SOURCE INFORMATION:
......

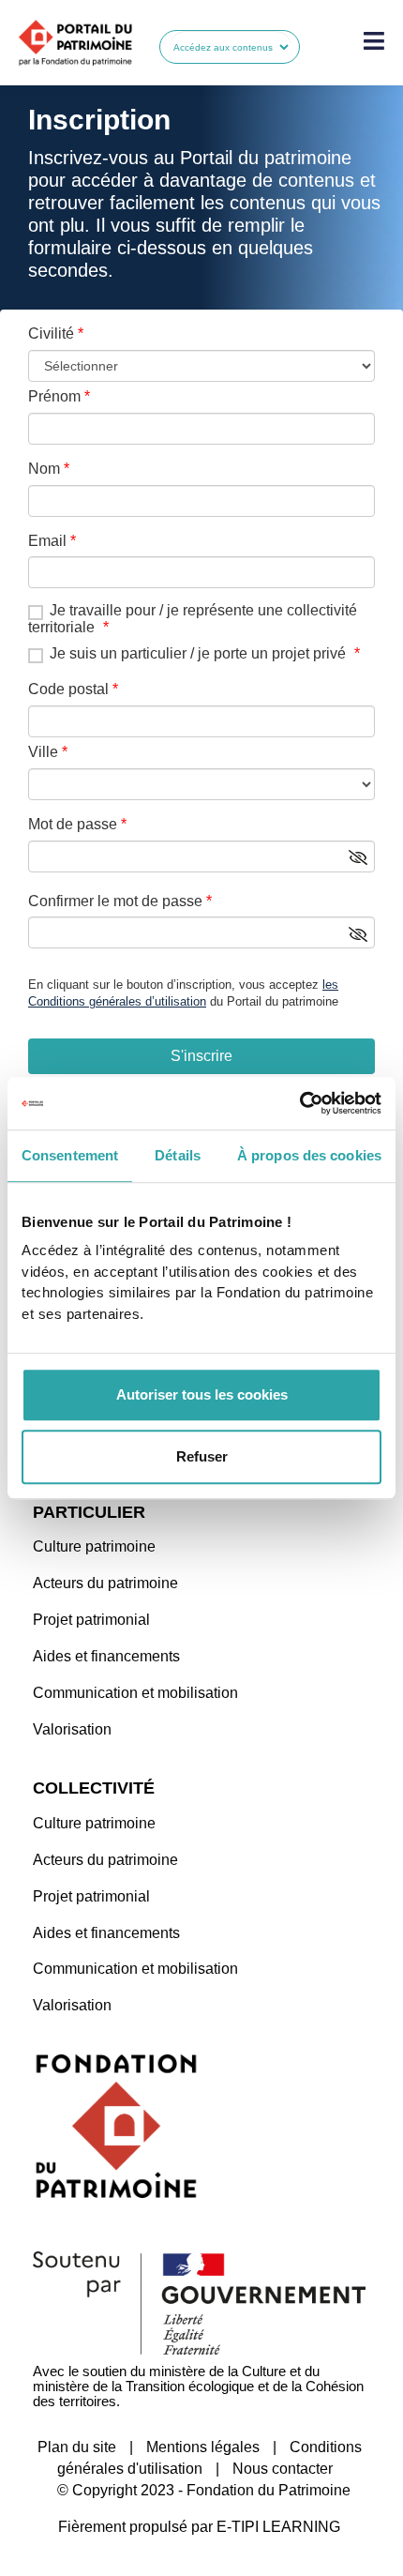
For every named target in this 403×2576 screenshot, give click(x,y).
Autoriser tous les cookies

......

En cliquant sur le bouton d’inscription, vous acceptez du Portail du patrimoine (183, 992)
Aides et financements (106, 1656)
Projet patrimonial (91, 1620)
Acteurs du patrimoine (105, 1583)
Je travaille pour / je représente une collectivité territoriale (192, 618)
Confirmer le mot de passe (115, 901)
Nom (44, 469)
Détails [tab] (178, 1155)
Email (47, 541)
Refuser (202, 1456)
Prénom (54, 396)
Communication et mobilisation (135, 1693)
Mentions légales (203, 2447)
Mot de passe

......

TO DO:
Transcribe the lines above between the line holding "For every named" and the line holding "Autoriser tous les cookies", inclusive, exactly as they stand and with nothing added.

EXPECTED ANSWER:
For every named target in this 403×2576 screenshot, give click(x,y).
Autoriser tous les cookies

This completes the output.